== Work instructions ==
a) Using the excerpt about growing up in the San Fernando Valley, answer each question below.
(i) What color are the narrator's eyes?
(ii) On what boulevard is the father's office?
(iii) How many floors does the narrator ride the elevator up?
b) Pick up the San Fernando Valley memoir excerpt after its final sentence and keep writing it.

-- Excerpt to read follows --

I am an only child growing up in the San Fernando Valley. My eyes are deep-gray and curious, two impending storms. My head is a mass of uncontrollable curls that I hate to have brushed; they are snarled, the color of tarnished pennies. The days are long, hot, a constant summer. I eat grapes from the vine that grows through a chain link fence in our backyard. Run back and forth between our house and the neighbors’ in my bare feet. Prick my finger on a bird of paradise and discover the metallic taste of my own blood.

It couldn’t have been then. Those times were far too plain. Dare I say innocent? No, it must have been later, when fame was not something that was distant, something reserved for other people. It must have been when the allure of the spotlight was right there in front of me, when it had become a part of the décor.

Wilshire Boulevard, West Los Angeles. I ride the elevator up eighteen floors. Wind through a maze of upholstered cubicles. Nudge open the door to my father’s office. He is on the phone, stacks of papers piled in front of him—loans, contracts, tax returns. The smell inside his office—leather and freshly pressed shirts—puts me at ease. I collapse into the chair opposite his desk and wait. All of my father’s clients are in the industry. To my right, a framed platinum record hangs on the wall—a client. To my left, a framed movie poster that’s been autographed by the lead actress—also a client. Sometimes we visit his clients on set or on location. Sometimes he gets invited to movie premiers and takes me along. At concerts, we pick up our passes at will-call, and security ushers us backstage. Everything about this life seems so normal that I never think to question it.

-- Excerpt to read concluded --
-- Supplied data follows --

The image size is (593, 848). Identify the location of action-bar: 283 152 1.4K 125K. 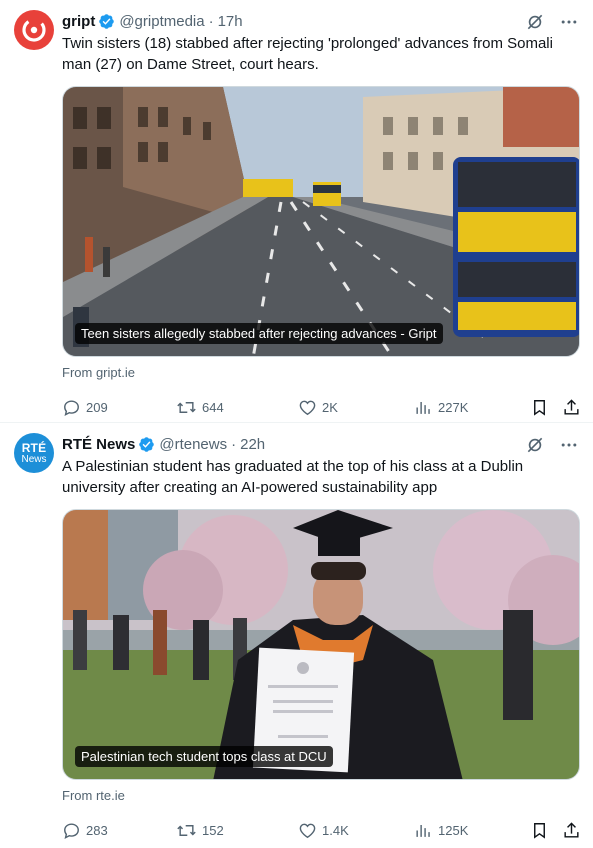
(320, 831).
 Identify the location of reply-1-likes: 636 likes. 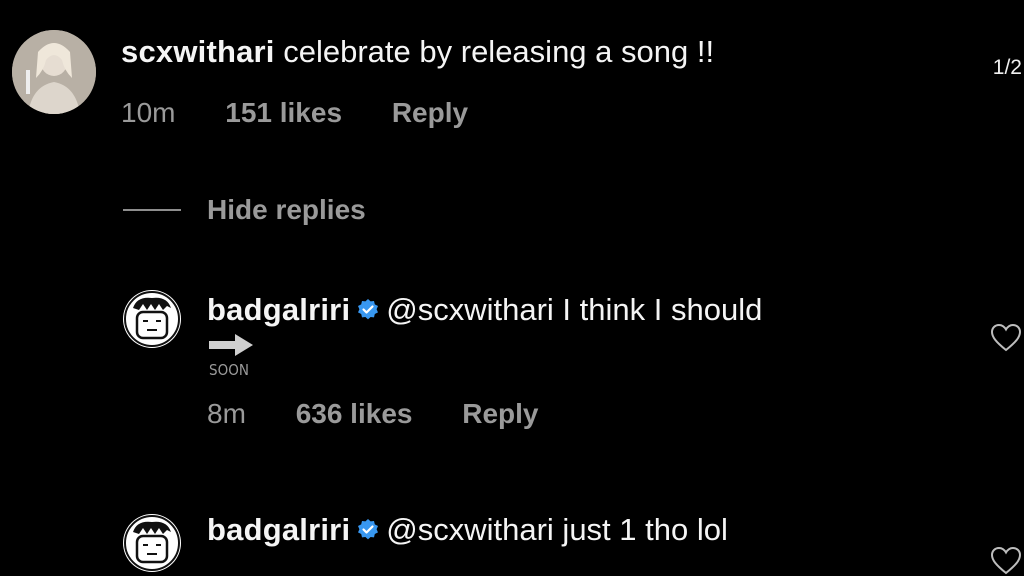
(354, 414).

-- Supplied data concluded --

== Task answers ==
a)
(i) Deep-gray
(ii) Wilshire Boulevard
(iii) Eighteen

b)
But somewhere along the line it happens. A belief hatches and takes hold. It starts out a tiny seed, but then it grows and grows and becomes something huge and immovable. And the belief is this: That in order for my life to be meaningful, I must do something big, something noteworthy, something brilliant. That everything else is only secondary. That it’s not okay to be ordinary. To be small. I carry this belief around with me, a boulder strapped to my back, for many years. It is a fulcrum, the unconscious apparatus from which the rest of my actions splay like watercolors running from their source.

I sit here now, holding this younger self of mine up to the light, the young woman who placed all of her worth, every last drop, in the hands of other people, in the external. She didn’t know then, couldn’t understand at the time, that while those things are pleasing, there is nothing, absolutely nothing, that compares to the peace of living a quiet life—my quiet life.

In my quiet life, I am alone in my bedroom arranging words on the page, an early summer wind rustling the leaves on the lilac, the cat dozing in the perfect crook of my lap. I am walking the beach with my son, our hands locked, cool green water pooling around our ankles, midday sunlight bending across the waves, shattering them into thousands and thousands of tiny beads. I am driving to the nursery after baseball practice to buy more annuals—strawberry-red verbenas, shoots of fiery salvia, tiny mustard-yellow daisies. I am digging and turning the rich black earth, planting something real, something living, something that will take root and blossom and spread.

My younger self hadn’t realized that the greatest achievements take place privately, that our true treasures are self-contained, and like geodes that have yet to be cracked open, the world can’t see what waits inside; only the rock itself knows of its secret internal cavern, glittering quietly, light burning underneath the solid shell.

I have three pretty stones that I keep beside my bed, right next to, occasionally on top of, an ever-growing pile of books. Sometimes I place one of them in the palm of my hand: the one I’m holding now is a silky Mediterranean blue, slightly larger than a robin’s egg.  I close my eyes and trace its surface with my fingertips. I feel its cracks, its lacerations, in other places, where it is smooth, cool. I think about the great mystery of the human heart, its capacity for love, how easily it is wounded, and how in spite of both, it beats on. I think about my own beating human heart, and how sometimes it feels so full that it might just spill over.